While you stated you could roll the window up and down from the left rear door itself, can you operate it with the driver's door switch? I'm guessing not. If your wiring to the left rear door control module is good, then you may have a bad left rear door control module (power window motor). Each door is more or less wired up directly to it's own door power window switch. But the the driver's door power window switch inputs gets send over a CAN Gateway network.

Also, on the HVAC, go into Measuring Block 013 and see what the fields are reading.

Hope this gives you a good starting point. Now to go take a tepid shower (stupid not hot water heater).


----------



## poverty wagon (May 13, 2011)

Jef,

I thank you for your help on this. I consider myself a pretty decent shade tree mechanic, but all of my experience thus far has been on cars that do not have CAN's connecting multiple layers of computers. I am used to the "if it doesn't work, replace the component or fix the wire that is supposed to supply power to it" approach.

I have the Bently manual in paperback and have been pouring over it, but with just over 700 wiring diagrams it's a bit overwhelming. But I have the proper reference material on hand when needed.

On to the specifics.

HVAC (most important to me right now):
On your advice I did the Measuring Block 013 on the HVAC module and it looks like no communications to the CAN gateway or the instrument panel:








I'm not sure what the next step is.
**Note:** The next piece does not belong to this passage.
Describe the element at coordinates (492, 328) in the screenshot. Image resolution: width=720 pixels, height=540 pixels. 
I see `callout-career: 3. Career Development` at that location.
I've looked through my manual to try and find where these connections might be, but was unsuccessful.

Driver-rear window:
First a general, if stupid question. Is it possible that the rear door problem is connected to the HVAC problem? I am unsure if the two systems are connected in some way other than gathering data from the CAN.

Some more details on the window function:
When I hold the button (either up or down) from the driver door switch, the window travels intermittenly. Using a stopwatch, it takes an average of 30 seconds to reach full up or full down. I counted between 11 and 19 separate window movements. The pause between movements is just a fraction of a second, and sometimes the pause is 5 to 10 seconds. The amount of distance the window travels with each movement varies between a fraction of an inch to maybe 2 inches. Like I said, this happens when the button is held constantly, throughout the entire time the window is trying to move, not jogging the switch.

When I try to move the rear window from the switch on that door, I get less success. If I simply hold the button, I get one window movement and then nothing. I can get the window to move more if I repeately push the button, but ultimately the window stops moving and further button pushing does nothing. At that point I can go to the driver door switch and finish the movement up or down.

When I had the door panel off and was operating the window successfully, I think I was shorting across pins directly at the regulator motor (it was a while ago so I can't be sure anymore).

Again, I thank you for your time and help.


----------